ルーフェンゴサウルスの再現図 Photo by Getty Images

最古にして最新? 続々と新事実が見つかる「最初の中国恐竜」の凄み

「恐竜大陸をゆく」夏の特別編
恐竜の夏、到来! ですが、夏は戦争の記憶と結びついた季節でもあります。安田峰俊氏の好評連載「恐竜大陸をゆく」では、戦争ゆえに大陸で筆頭の恐竜となった「ルーフェンゴサウルス」のスゴさを語り倒します。

アパトサウルス(ブロントサウルス)やブラキオサウルス、ディプロドクスなどに代表される竜脚類は、恐竜のなかでも人気が高いグループである。

竜脚類は、スーパーサウルスのように体長30メートルを超える種も見られた史上最大の陸上生物だ。ジュラ紀前期から白亜紀最末期まで1億数千万年にわたり繁栄を続け、なかには恐竜の絶滅後とされる新生代初期まで生存した可能性が唱えられた種(アラモサウルス)までいる。まさに恐竜のロマンを体現するようなグループと言っていい。

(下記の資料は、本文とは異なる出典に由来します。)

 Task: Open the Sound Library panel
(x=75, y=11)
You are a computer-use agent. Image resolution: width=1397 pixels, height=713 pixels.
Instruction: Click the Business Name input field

しかしいっぽう、同じ竜脚形類に属している竜脚類と近縁な恐竜──。すなわち原竜脚類(Prosauropoda)、昔の図鑑では「古竜脚類」と呼ばれていたグループについては、世間の人気はいまいちである。プラテオサウルスやマッソスポンディルスなどが属する仲間だ。

マイナーな種類なのに「中国ではメジャー」

そもそも、原竜脚類の最盛期は三畳紀後期からジュラ紀前期ごろであり、恐竜が地上の王者になってほどない時期だ。化石の出土数が相対的に少ないこともあって、一般ではマイナーなイメージを持たれがちな時期である。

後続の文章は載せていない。